*EXCERPT PROVIDED*
____________
6.16 ‘You (ye) shall not test out Yahweh your God, as you tested him out in Massah.’
Let them remember the lesson of Massah (‘place of testing’). There as a group they had tested out Yahweh when there was a shortage of water and they had been ready to kill Moses because of their deep anger, for they had blamed him for their predicament. But then Yahweh had provided them with water from a rock (Exodus 17.1-7). Thus should they recognise that He can and will always provide water, and indeed, anything that they really need, if they but trust Him and obey Him. They must therefore look to Him in faith and not test Him out. They do not need to turn to anyone else for their sustenance.
In verse 19 he will point out that that is why the Canaanites must be driven out. Otherwise they will be a snare and a trap to them causing them to ‘test Yahweh’.
These words were utilised by Jesus when He was tempted by Satan in the wilderness. They speak to us all. ‘You shall not put the Lord your God to the test’. To do that is to lack true faith.
6.17-18 ‘You (ye) shall diligently keep the commandments of Yahweh your God, and his testimonies, and his statutes, which he has commanded you (thee), and you (thou) shall do that which is right and good in the sight of Yahweh, that it may be well with you, and that you may go in and possess the good land which Yahweh swore to your fathers.’
What they must each (thou) and all of them (ye) rather do is diligently keep Yahweh’s covenant stipulations, the commandments of Yahweh their God, and His testimonies and statutes which He has commanded each of them (or has commanded Israel as a nation), and do what is right and good in His sight. Then it will be well with them, and then they will be able to go in and possess the good land that Yahweh swore to their fathers. Such possession of the land constantly demanded righteousness (see verse 25), because the land belonged to the Righteous One. Indeed Yahweh had promised it to their fathers so that He might establish a righteous land. While they would receive it because of the faith and faithfulness of others, they must fit into what it was, His land, the land of the Righteous One, and demonstrate that they deserved it by doing what was right and good in His sight (as we also must).
‘Thou’ is used from here to the end of the chapter.
6.19 ‘To thrust out all your enemies from before you (thee), as Yahweh has spoken.’
And one of the ways in which they would do this was by thrusting out all their enemies from before them, as Yahweh has commanded. In order that the land may be righteous it was essential that the evil inhabitants were driven out. Otherwise they would only test out Israel and cause them harm and would continue to defile the land with their idolatries and perversions, and would in the end make them test Yahweh. If the kingdom of Yahweh was ever to be set up the land must be cleared of those who would do evil and would not respond to the covenant. In the same way can none enter Heaven who have not been prepared for it by God. ‘Thee’ here clearly means the whole nation as one.
____________
*INFORMATION SHOWN*
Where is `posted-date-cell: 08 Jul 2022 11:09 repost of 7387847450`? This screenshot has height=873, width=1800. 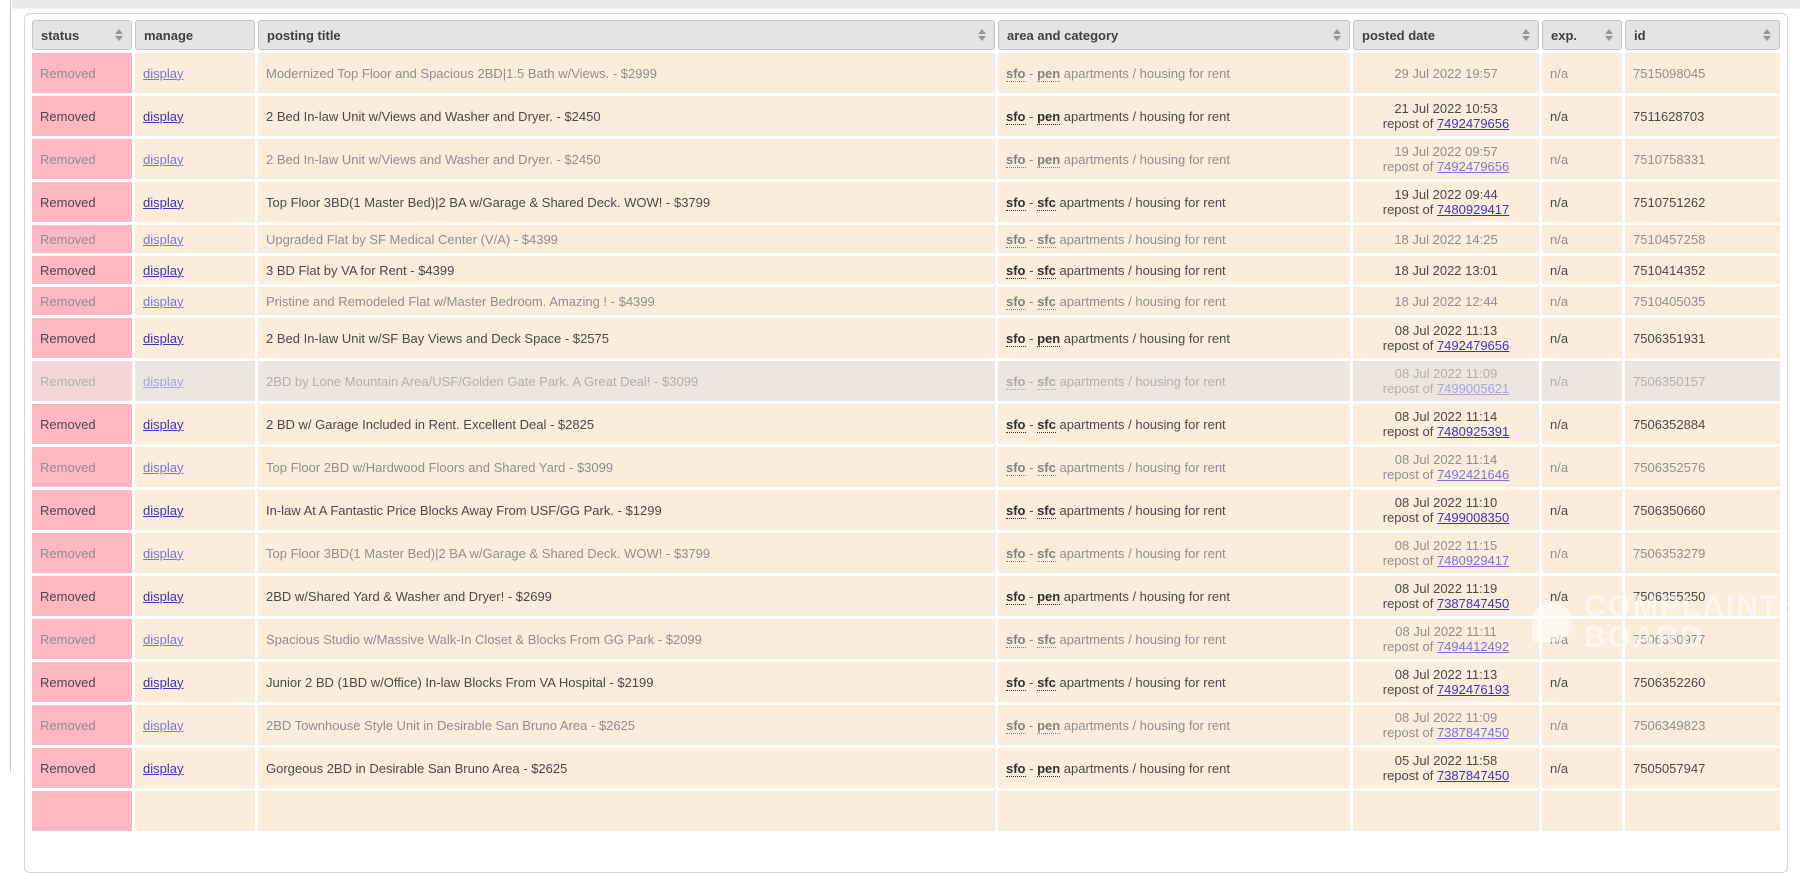 posted-date-cell: 08 Jul 2022 11:09 repost of 7387847450 is located at coordinates (1446, 725). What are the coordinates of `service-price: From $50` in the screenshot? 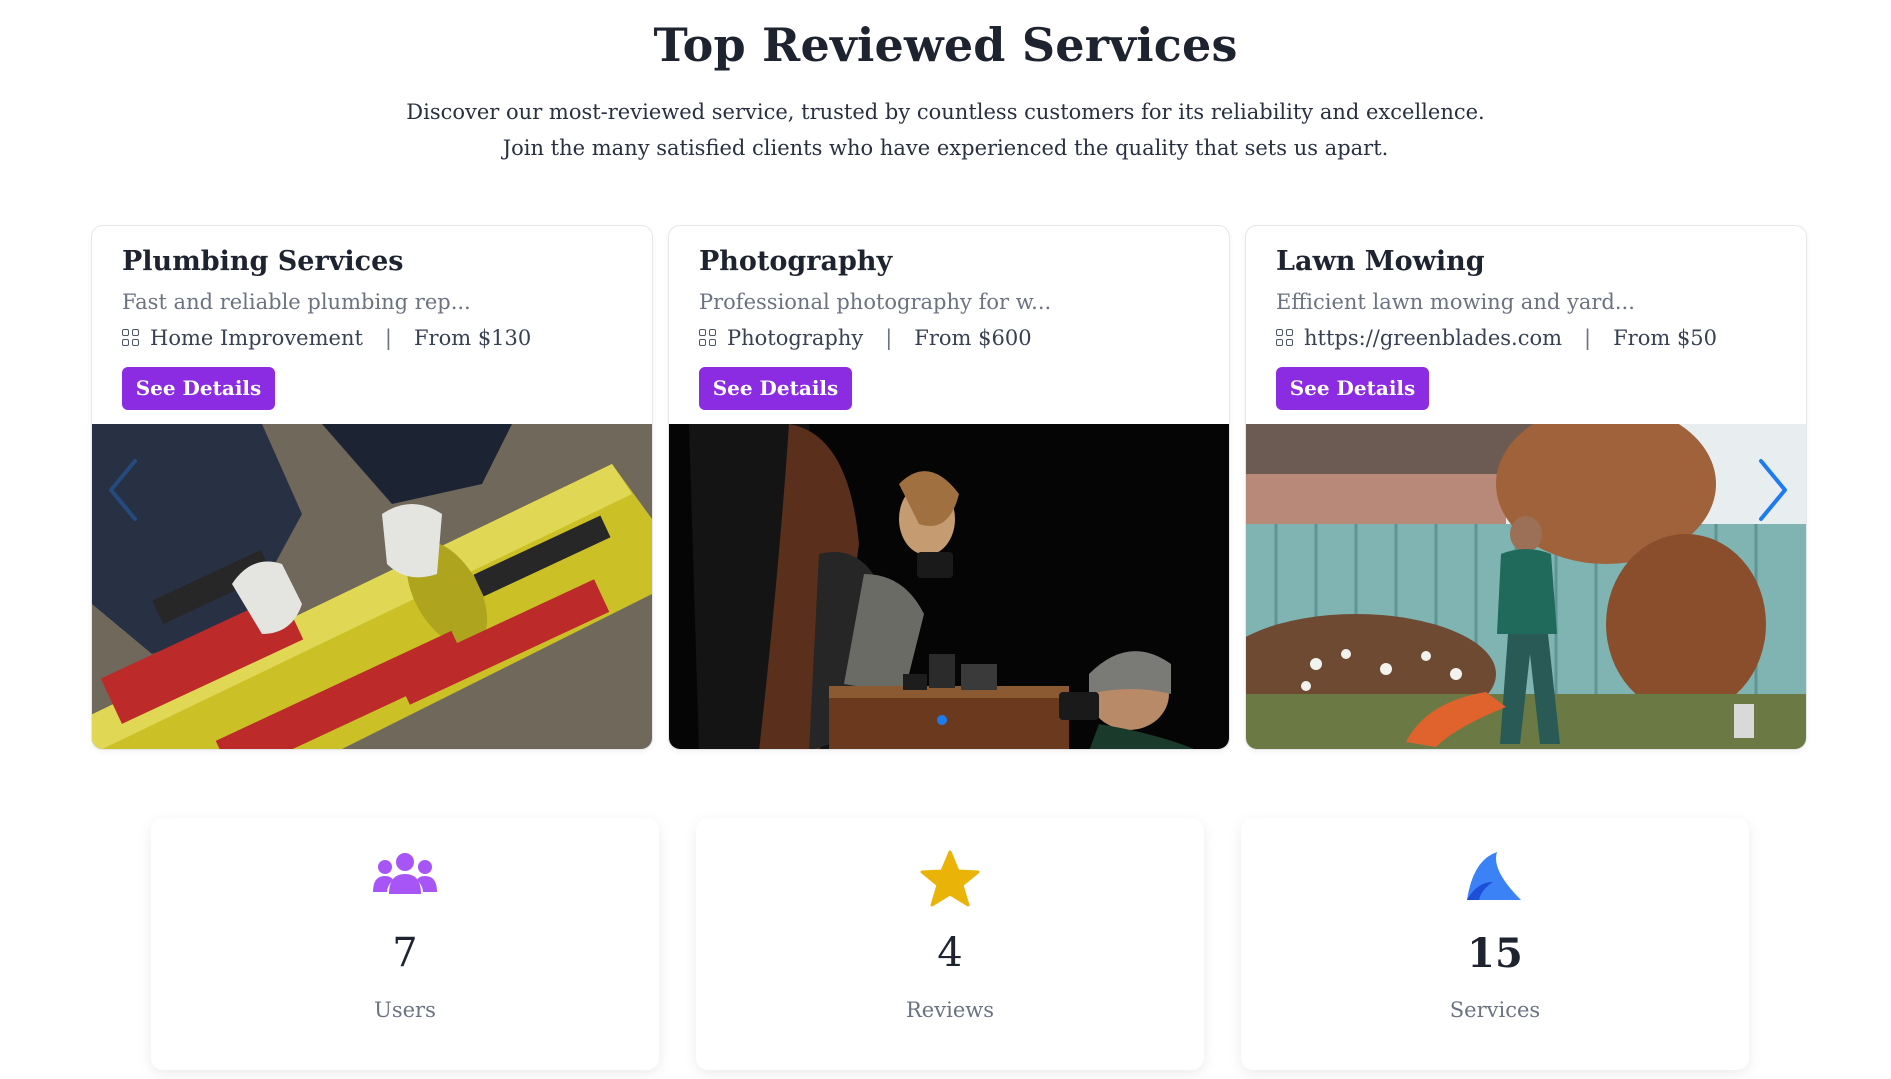 It's located at (1666, 338).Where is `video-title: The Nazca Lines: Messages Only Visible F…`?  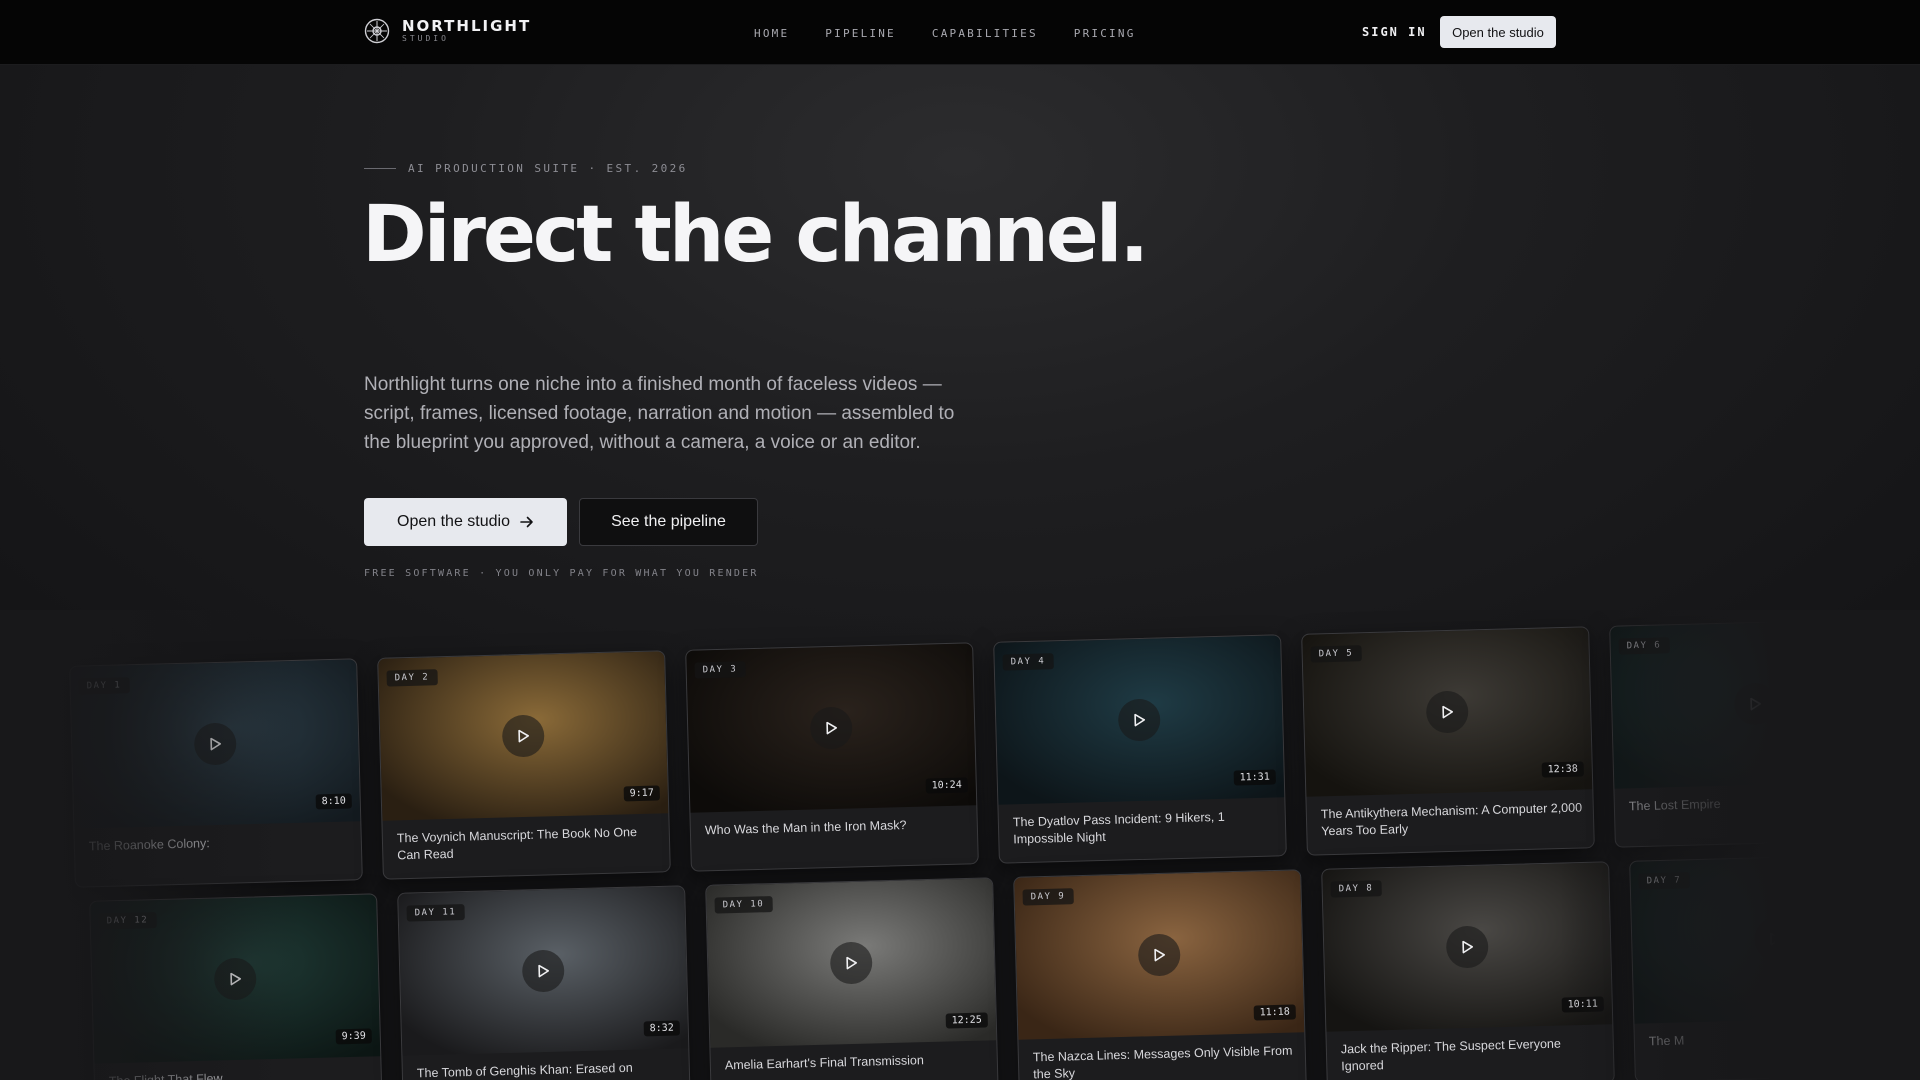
____________
*EXERCISE AIM*
Resume the commentary on Deuteronomy 6 after its last sentence, keeping its verse-by-verse manner.

*RESULT OF THIS EXERCISE*
The lesson for us of this constant repetition of the need to clear the land of Canaanites is that we too must clear our lives of all that could lead us astray. Whatever might lead us to lessen our devotion and dedication to Jesus Christ must be thrust from us. We must show it no mercy. We must not put the Lord to the test. We should also take heed that our hearts are set, not on the land, but on the Kingly Rule of God. We have a greater land on which to set our hearts.
And What They Know For Themselves They Must Explain To Their Children So That Righteousness Might Prevail In The Land (6.20-25).
Analysis in the words of Moses:
Note that in ‘a’ the children question what the statutes and judgments are telling them, and in the parallel they learn that they are telling them of the righteousness that must be theirs if they are to dwell in the land that belongs to their covenant Overlord. In ‘b they are to tell them that they had been Pharaoh’s bondmen, and in the parallel that they are now Yahweh’s freemen. In ‘c’ we have described how Yahweh did His great wonders against Pharaoh and Egypt, and in the parallel how He brought them out from Egypt in order to give them His land which He had promised to their fathers.
6.20 ‘When your (thy) son asks you in time to come, saying, “What do the testimonies, and the statutes, and the ordinances, which Yahweh our God has commanded you, mean?” ’
So when their children in the future asked each of them concerning the testimonies, and the statutes and the ordinances, which ‘Yahweh our God’ (their covenant God) had commanded them, and what they meant, they would be able to point to the faithfulness and goodness of the God of the covenant, and stress that they were His commands which he had a right to require of them because He was their overlord and Deliverer.
‘Thy’ clearly mainly has in mind here each individual to whom he is speaking.
6.21-24 ‘Then you shall say to your son, “We were Pharaoh’s bondmen in Egypt, and Yahweh brought us out of Egypt with a mighty hand, and Yahweh showed signs and wonders, great and sore, on Egypt, on Pharaoh, and on all his house, before our eyes, and he brought us out from there, that he might bring us in, to give us the land which he swore to our fathers. And Yahweh commanded us to do all these statutes, to fear Yahweh our God, for our good always, that he might preserve us alive, as at this day.’
They will then be able to explain to their children that they had been Pharaoh’s bondmen in Egypt, and how they had been bound to him by a kind of covenant, a slave covenant, and had suffered sore. And how Yahweh had delivered them out of Egypt with a mighty hand. How He had freed them from their bondage and from the covenant that bound them. And how He had shown signs and wonders, which had proved great and sore for Egypt, and these had come on Pharaoh and all his house in front of their very eyes, so that he had released them. And God had then brought them out from there so that He might bring them to the land which He had sworn to their fathers. And it was He Who had commanded them to do all these statutes, and to fear Yahweh their covenant God, and it was for their permanent good so that He might preserve them alive to that day and bless them.
Here once again we have repeated the important theological lessons on which the covenant was based. It is a partial covenant in brief.
This last was always how it was always intended to be.
For us there is an even greater reason for our worship. For we know that we were bound by sin and in bondage to our selfishness, but have been delivered from both by the mighty hand of God through the offering of His Son, Jesus Christ, on our behalf, once for all, revealed through greater wonders than those of Egypt. By this we have therefore come under the Kingly Rule of God, and He has been established as our Lord so that we might obey His will, awaiting our entry into His heavenly kingdom.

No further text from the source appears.